Task item:
Every line containing "agent" should be identified and copied from the data below.

Segment Start: Supplied records

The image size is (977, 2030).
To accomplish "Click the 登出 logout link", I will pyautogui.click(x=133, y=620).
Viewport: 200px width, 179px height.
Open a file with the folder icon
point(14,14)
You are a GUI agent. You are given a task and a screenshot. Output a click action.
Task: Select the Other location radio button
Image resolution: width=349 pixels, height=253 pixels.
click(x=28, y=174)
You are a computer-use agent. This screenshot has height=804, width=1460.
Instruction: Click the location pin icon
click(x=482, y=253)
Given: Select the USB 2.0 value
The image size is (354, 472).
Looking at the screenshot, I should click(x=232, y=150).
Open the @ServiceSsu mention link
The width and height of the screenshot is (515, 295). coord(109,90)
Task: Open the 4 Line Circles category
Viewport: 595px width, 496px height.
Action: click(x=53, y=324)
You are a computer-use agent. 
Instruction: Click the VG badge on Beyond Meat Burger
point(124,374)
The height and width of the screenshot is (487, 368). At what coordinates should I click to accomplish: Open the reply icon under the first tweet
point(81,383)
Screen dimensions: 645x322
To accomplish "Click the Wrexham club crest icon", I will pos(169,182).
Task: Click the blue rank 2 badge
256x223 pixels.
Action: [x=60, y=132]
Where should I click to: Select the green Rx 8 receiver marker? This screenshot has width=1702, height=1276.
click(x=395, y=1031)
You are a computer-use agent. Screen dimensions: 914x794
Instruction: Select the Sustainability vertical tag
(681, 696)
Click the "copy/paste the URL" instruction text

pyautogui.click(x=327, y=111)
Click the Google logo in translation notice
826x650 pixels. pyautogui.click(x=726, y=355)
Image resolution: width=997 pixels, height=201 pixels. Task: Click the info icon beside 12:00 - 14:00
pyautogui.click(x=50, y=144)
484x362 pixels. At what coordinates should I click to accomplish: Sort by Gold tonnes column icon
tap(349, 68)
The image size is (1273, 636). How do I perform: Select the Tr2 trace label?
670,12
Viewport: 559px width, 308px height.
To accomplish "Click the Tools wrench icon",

Segment End: Supplied records

Response:
You are a GUI agent. You are given a task and a screenshot. Output a click action.
You are a computer-use agent. This screenshot has height=804, width=1460.
You are a computer-use agent. 
You are a computer-use agent. Screen dimensions: 914x794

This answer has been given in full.